My favorite, but unless you can improve that shot placement you might be better suited with one of these :wink:
Blue Lacy-


----------



## TXplugger (Nov 26, 2007)

.243, 7mm-08, or 25-06


----------



## Gulfcoastin (Feb 9, 2011)

X2 7mm-08


----------



## emontez (Aug 13, 2005)

6.5 creedmoor or 260 remington


----------



## artys_only (Mar 29, 2005)

7-08 great cal gets my vote but shoot straight counts more with all calibers


----------



## spurgersalty (Jun 29, 2010)

emontez said:


> 6.5 creedmoor or 260 remington


Now there's two real options that fit the OP's request to a t.


----------



## POCsaltdog (Nov 26, 2014)

25-06. My favorite deer rifle and a very good long range gun. The heavier the rifle the less recoil.


----------



## knotrite (Sep 6, 2014)

Gulfcoastin said:


> X2 7mm-08


7mm 08
Shot placement is the key
I have shot wt at 300 yds with 
7mm 08 and put down in their tracks


captdean1 said:


> We rented one from Capt Carl in Corpus he was at a marina by the intercoastal That's all I can remember It was awhile back sorry and he had optional guides if you wanted and the cabin was in the meadows
> :texasflag


----------



## AvianQuest (Feb 7, 2006)

Certainly the .243 and others that have been mentioned.

But don't dismiss the .30-06 which has such a wide range of loads that you can shoot anything from varmints to moose. 

With a Limbsaver recoil pad and reduced recoil rounds, you still have more power than a .30-30 but with far less recoil.

Also, a semi-auto will reduce the recoil.


----------



## skniper (Oct 31, 2008)

7mm-08. Fits everything you are looking for. Perfect Texas cartridge. 

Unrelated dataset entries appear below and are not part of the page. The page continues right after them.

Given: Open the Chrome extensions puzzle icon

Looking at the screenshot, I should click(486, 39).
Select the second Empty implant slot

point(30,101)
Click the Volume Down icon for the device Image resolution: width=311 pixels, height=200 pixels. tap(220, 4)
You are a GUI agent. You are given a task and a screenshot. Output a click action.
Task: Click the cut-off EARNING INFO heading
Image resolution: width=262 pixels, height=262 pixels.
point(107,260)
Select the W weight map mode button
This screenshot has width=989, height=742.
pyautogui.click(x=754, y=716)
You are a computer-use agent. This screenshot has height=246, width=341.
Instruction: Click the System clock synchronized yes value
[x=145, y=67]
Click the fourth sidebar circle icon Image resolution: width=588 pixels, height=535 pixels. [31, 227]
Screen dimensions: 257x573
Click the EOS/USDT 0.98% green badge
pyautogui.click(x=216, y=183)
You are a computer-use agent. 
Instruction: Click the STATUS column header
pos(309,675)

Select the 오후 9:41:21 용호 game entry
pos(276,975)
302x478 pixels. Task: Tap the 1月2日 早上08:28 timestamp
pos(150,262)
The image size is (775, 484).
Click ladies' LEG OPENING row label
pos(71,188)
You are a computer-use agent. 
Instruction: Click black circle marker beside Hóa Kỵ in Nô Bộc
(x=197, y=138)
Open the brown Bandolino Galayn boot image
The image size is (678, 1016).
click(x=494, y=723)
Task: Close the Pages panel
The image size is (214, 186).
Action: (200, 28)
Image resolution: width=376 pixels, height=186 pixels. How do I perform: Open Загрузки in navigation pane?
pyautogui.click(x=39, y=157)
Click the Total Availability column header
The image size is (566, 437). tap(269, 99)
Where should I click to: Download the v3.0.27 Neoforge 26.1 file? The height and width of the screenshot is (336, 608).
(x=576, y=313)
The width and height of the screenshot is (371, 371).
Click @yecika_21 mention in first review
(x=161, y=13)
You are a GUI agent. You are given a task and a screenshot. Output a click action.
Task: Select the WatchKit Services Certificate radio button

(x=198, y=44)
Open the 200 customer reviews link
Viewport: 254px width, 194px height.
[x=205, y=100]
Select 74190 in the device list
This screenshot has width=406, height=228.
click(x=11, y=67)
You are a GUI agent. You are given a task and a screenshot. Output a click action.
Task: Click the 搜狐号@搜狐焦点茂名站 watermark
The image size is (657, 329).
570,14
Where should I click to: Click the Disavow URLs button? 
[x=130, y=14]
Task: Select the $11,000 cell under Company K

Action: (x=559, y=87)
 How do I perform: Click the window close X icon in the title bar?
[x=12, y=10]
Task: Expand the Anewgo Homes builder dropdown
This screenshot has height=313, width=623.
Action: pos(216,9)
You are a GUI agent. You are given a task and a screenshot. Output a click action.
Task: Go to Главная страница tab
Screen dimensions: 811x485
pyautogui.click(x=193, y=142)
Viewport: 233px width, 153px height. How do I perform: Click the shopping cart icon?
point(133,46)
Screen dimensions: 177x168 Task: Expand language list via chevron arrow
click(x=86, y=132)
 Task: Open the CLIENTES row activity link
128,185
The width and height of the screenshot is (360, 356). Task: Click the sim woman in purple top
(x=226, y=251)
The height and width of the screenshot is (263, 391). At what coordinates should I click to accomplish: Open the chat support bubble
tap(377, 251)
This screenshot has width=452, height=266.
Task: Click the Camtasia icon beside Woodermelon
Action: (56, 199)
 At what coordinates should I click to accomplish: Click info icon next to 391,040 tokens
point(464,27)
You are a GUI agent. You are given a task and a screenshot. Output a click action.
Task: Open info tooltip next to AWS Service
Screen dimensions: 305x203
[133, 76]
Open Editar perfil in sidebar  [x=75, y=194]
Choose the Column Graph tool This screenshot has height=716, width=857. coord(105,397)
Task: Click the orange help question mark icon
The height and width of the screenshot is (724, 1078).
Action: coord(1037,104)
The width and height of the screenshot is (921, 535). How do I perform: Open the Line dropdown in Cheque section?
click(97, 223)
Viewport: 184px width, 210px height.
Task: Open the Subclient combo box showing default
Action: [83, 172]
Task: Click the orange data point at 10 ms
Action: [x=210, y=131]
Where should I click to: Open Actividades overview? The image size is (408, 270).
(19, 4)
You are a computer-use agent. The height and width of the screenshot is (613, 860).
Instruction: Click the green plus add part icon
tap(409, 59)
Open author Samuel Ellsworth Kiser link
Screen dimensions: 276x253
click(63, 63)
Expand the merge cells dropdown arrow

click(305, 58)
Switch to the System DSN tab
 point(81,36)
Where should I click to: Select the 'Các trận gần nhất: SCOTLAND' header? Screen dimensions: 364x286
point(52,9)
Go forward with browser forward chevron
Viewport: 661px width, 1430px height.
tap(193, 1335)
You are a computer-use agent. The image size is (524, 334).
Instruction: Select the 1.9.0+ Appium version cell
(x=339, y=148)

The .243, 7-08, and .308 are essentially the same brass cartridge. Small, medium, and large projectiles respectively. The 7mm in the middle is juuuust right.


----------



## wet dreams (May 21, 2004)

How dead do you want your deer.....MOST of the above will make them as dead as most want, I shoot a 308 now and it works well


----------



## RedXCross (Aug 7, 2005)

This X2



Trouthunter said:


> I'm fond of the .257 Weatherby Magnum...little recoil, hell of a punch.
> 
> TH


----------



## Ancuegar (Jul 5, 2012)

wet dreams said:


> How dead do you want your deer.....MOST of the above will make them as dead as most want, I shoot a 308 now and it works well


i agree with this! 308 win is a great low recoil round. thats what my wife shoots and it will be the rifle she will use in africa on big animals.


----------



## T_rout (Jul 25, 2013)

Sounds like you need a 300 weatherby with a big muzzle break! No matter where you hit em they'll go down!


Sent from my iPhone using Tapatalk


----------



## 98aggie77566 (Jul 7, 2009)

308

My daughter (12) and about 90 lbs shoots it with no problem.

Get one with a heavy barrel to add some weight, a good recoil pad, and a break if you need it (but shouldn't).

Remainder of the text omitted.